> _About this task_: Write out all the data again, exactly.

---------- Extracted entries ----------

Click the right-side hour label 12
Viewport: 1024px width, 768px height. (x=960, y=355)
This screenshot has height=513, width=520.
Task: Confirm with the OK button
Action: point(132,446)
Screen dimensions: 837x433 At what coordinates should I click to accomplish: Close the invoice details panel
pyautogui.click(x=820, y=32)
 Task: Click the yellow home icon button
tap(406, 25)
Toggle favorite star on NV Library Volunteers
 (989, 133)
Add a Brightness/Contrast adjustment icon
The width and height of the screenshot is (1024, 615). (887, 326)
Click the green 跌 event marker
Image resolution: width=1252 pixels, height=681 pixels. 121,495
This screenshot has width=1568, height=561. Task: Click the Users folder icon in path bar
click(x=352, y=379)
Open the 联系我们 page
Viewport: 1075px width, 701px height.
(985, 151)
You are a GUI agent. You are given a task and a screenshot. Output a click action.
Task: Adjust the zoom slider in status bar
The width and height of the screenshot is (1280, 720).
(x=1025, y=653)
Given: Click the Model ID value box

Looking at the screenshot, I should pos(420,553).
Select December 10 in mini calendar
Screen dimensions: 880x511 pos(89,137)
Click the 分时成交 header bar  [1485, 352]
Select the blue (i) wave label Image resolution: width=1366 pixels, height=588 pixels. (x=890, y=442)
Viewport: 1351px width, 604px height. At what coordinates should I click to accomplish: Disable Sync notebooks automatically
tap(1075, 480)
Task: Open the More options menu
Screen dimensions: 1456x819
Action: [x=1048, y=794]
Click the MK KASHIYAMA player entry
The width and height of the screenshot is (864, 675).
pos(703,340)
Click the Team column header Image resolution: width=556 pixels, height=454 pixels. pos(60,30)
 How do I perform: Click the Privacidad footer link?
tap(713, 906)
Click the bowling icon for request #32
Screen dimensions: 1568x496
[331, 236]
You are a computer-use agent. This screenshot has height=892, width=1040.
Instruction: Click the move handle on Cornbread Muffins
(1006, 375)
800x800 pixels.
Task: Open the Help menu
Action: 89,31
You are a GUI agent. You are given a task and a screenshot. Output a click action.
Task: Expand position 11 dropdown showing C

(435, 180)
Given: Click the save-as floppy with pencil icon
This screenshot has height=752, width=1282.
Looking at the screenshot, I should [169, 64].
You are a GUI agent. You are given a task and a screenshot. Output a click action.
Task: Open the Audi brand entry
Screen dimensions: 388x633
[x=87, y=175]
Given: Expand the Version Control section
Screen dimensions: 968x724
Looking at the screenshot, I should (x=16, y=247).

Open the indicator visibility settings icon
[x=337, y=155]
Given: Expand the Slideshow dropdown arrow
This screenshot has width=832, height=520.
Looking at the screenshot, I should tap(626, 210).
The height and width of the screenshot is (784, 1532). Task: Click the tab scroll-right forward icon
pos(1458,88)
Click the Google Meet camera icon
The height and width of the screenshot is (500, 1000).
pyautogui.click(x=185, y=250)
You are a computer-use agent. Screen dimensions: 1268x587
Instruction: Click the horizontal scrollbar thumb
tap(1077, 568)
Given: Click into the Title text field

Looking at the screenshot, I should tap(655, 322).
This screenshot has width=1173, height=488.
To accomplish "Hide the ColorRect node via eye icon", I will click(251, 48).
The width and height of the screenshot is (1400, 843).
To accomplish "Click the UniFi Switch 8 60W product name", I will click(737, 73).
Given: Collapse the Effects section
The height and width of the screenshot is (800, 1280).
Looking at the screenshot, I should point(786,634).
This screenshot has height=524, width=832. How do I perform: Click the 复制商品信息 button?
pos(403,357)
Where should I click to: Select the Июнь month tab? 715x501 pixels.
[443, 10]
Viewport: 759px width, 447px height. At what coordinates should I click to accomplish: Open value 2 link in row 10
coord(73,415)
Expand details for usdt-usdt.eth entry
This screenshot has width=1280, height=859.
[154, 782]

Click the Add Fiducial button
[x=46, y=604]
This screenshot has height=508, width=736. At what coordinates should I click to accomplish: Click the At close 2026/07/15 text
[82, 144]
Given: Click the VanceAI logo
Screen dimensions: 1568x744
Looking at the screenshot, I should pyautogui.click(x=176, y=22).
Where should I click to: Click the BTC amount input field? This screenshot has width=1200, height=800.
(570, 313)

----------

> _Completed task_:
Click the right-side hour label 12
Viewport: 1024px width, 768px height. (x=960, y=355)
This screenshot has height=513, width=520.
Task: Confirm with the OK button
Action: point(132,446)
Screen dimensions: 837x433 At what coordinates should I click to accomplish: Close the invoice details panel
pyautogui.click(x=820, y=32)
 Task: Click the yellow home icon button
tap(406, 25)
Toggle favorite star on NV Library Volunteers
 (989, 133)
Add a Brightness/Contrast adjustment icon
The width and height of the screenshot is (1024, 615). (887, 326)
Click the green 跌 event marker
Image resolution: width=1252 pixels, height=681 pixels. 121,495
This screenshot has width=1568, height=561. Task: Click the Users folder icon in path bar
click(x=352, y=379)
Open the 联系我们 page
Viewport: 1075px width, 701px height.
(985, 151)
You are a GUI agent. You are given a task and a screenshot. Output a click action.
Task: Adjust the zoom slider in status bar
The width and height of the screenshot is (1280, 720).
(x=1025, y=653)
Given: Click the Model ID value box

Looking at the screenshot, I should pos(420,553).
Select December 10 in mini calendar
Screen dimensions: 880x511 pos(89,137)
Click the 分时成交 header bar  [1485, 352]
Select the blue (i) wave label Image resolution: width=1366 pixels, height=588 pixels. (x=890, y=442)
Viewport: 1351px width, 604px height. At what coordinates should I click to accomplish: Disable Sync notebooks automatically
tap(1075, 480)
Task: Open the More options menu
Screen dimensions: 1456x819
Action: [x=1048, y=794]
Click the MK KASHIYAMA player entry
The width and height of the screenshot is (864, 675).
pos(703,340)
Click the Team column header Image resolution: width=556 pixels, height=454 pixels. pos(60,30)
 How do I perform: Click the Privacidad footer link?
tap(713, 906)
Click the bowling icon for request #32
Screen dimensions: 1568x496
[331, 236]
You are a computer-use agent. This screenshot has height=892, width=1040.
Instruction: Click the move handle on Cornbread Muffins
(1006, 375)
800x800 pixels.
Task: Open the Help menu
Action: 89,31
You are a GUI agent. You are given a task and a screenshot. Output a click action.
Task: Expand position 11 dropdown showing C

(435, 180)
Given: Click the save-as floppy with pencil icon
This screenshot has height=752, width=1282.
Looking at the screenshot, I should [169, 64].
You are a GUI agent. You are given a task and a screenshot. Output a click action.
Task: Open the Audi brand entry
Screen dimensions: 388x633
[x=87, y=175]
Given: Expand the Version Control section
Screen dimensions: 968x724
Looking at the screenshot, I should (x=16, y=247).

Open the indicator visibility settings icon
[x=337, y=155]
Given: Expand the Slideshow dropdown arrow
This screenshot has width=832, height=520.
Looking at the screenshot, I should tap(626, 210).
The height and width of the screenshot is (784, 1532). Task: Click the tab scroll-right forward icon
pos(1458,88)
Click the Google Meet camera icon
The height and width of the screenshot is (500, 1000).
pyautogui.click(x=185, y=250)
You are a computer-use agent. Screen dimensions: 1268x587
Instruction: Click the horizontal scrollbar thumb
tap(1077, 568)
Given: Click into the Title text field

Looking at the screenshot, I should tap(655, 322).
This screenshot has width=1173, height=488.
To accomplish "Hide the ColorRect node via eye icon", I will click(251, 48).
The width and height of the screenshot is (1400, 843).
To accomplish "Click the UniFi Switch 8 60W product name", I will click(737, 73).
Given: Collapse the Effects section
The height and width of the screenshot is (800, 1280).
Looking at the screenshot, I should point(786,634).
This screenshot has height=524, width=832. How do I perform: Click the 复制商品信息 button?
pos(403,357)
Where should I click to: Select the Июнь month tab? 715x501 pixels.
[443, 10]
Viewport: 759px width, 447px height. At what coordinates should I click to accomplish: Open value 2 link in row 10
coord(73,415)
Expand details for usdt-usdt.eth entry
This screenshot has width=1280, height=859.
[154, 782]

Click the Add Fiducial button
[x=46, y=604]
This screenshot has height=508, width=736. At what coordinates should I click to accomplish: Click the At close 2026/07/15 text
[82, 144]
Given: Click the VanceAI logo
Screen dimensions: 1568x744
Looking at the screenshot, I should pyautogui.click(x=176, y=22).
Where should I click to: Click the BTC amount input field? This screenshot has width=1200, height=800.
(570, 313)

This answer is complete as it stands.